La mise en place d’une politique de gestion des flux migratoires devient une urgence que les politiciens s’attèlent à concrétiser, ne cessent-ils de nous répéter. Mais il est vrai que cette question dépasse l’aspect social et économique pour concerner l’aspect politique, s’agissant ici de la souveraineté et de la sécurité de l’Etat. Comme l’indique Mme Isabelle Schäfer, de l’Université de Berlin, les pays européens adoptent une politique ambivalente vis-à-vis de la migration. «D’un côté, ils développent une approche sécuritaire par le contrôle des frontières à l’entrée. D’un autre côté, ils oeuvrent à la mise en place d’un espace de libre circulation et admettent qu’il y a un manque de ressources humaines et recourent à une politique de compensation par la migration», précise-t-elle.
Ce qui fait que l’Union européenne n’a pas encore adopté une politique migratoire commune à tous les Etats membres. Chaque pays adopte sa propre politique et l’harmonisation n’est pas encore à l’ordre du jour. «On se base ici sur le modèle du Best Practice. On suit l’expérience du voisin et on essaie d’en tirer les avantages», ajoute Mme Schäfer. La France, par exemple, essaie d’appliquer ce qu’on appelle l’immigration organisée ou choisie. Elle a déjà signé un accord de gestion concertée de l’immigration avec la Tunisie. A noter que près de 600.000 Tunisiens vivent en France, actuellement.
Politique migratoire sélective…
Par le biais de cet accord, les cadres tunisiens peuvent -théoriquement- immigrer vers la France en toute légalité et travailler dans les entreprises françaises. Une disposition qui n’est pas totalement appréciée par les uns et les autres. «Par cette immigration choisie, on crée un déséquilibre dans les pays du sud et ceux du nord en attirant les cadres hautement qualifiés. De cette façon, on encourage la fuite des cerveaux et on vide les pays du sud de leurs compétences», s’est indigné un intervenant au débat.

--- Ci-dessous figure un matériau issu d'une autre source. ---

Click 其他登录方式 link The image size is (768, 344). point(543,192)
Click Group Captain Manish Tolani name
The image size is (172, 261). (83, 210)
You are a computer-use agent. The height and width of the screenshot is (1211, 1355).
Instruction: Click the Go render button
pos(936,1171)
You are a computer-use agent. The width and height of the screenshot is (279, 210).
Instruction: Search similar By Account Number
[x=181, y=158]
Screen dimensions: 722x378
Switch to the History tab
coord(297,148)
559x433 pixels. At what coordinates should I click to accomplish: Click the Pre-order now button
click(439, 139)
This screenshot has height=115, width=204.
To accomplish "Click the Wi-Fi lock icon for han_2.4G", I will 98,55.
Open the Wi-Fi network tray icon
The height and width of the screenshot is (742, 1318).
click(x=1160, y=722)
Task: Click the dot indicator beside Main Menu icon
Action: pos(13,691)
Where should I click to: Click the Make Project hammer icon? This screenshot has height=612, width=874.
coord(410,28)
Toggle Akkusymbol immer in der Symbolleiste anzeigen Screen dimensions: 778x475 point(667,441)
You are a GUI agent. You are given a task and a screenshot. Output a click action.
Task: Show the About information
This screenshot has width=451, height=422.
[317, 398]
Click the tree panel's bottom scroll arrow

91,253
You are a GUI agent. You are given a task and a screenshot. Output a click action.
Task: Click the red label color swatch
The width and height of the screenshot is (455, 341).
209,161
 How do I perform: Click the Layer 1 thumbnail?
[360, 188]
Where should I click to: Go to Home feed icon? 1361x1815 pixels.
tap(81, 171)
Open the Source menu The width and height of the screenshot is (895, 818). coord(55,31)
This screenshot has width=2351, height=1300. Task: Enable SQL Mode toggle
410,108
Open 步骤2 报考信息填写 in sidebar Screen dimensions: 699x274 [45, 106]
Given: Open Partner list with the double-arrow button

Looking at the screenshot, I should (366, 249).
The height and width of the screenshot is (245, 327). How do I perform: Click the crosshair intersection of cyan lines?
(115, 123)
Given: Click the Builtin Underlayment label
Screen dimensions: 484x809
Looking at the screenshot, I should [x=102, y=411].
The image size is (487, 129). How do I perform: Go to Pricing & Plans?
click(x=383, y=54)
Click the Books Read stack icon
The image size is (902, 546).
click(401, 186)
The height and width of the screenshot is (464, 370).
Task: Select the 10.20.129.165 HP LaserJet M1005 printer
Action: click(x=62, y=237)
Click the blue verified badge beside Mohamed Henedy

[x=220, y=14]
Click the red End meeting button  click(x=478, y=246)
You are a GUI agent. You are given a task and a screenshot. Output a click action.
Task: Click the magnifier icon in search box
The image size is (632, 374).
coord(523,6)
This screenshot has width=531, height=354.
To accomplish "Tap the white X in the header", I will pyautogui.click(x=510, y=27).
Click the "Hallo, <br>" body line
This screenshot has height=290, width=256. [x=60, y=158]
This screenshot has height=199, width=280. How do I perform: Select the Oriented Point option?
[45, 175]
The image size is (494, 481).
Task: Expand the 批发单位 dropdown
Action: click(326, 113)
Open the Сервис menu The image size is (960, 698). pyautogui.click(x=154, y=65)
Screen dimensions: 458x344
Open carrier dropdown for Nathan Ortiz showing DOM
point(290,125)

Avec 22 millions d’emplois à créer dans les dix prochaines années, l’Europe est en besoin intensif de main-d’œuvre qualifiée. La politique migratoire sélective de plusieurs pays européens peut être qualifiée d’agressive. Ce qui requiert de porter une plus grande attention à un meilleur équilibre entre l’offre et la demande et repenser cette politique qui profiterait mal aux pays du sud. Selon M. Michael Alexander Speiser, conseiller auprès du Parlement européen, il ne s’agit plus d’une sélection arbitraire. «Nous sommes prêts à accueillir les migrants si nous sommes en mesure de les accueillir correctement. Il faudrait, donc, se baser sur une politique d’intégration plus cohérente et plus équilibrée : ferme pour l’immigration clandestine et ouverte pour l’immigration légale et organisée», explique-t-il.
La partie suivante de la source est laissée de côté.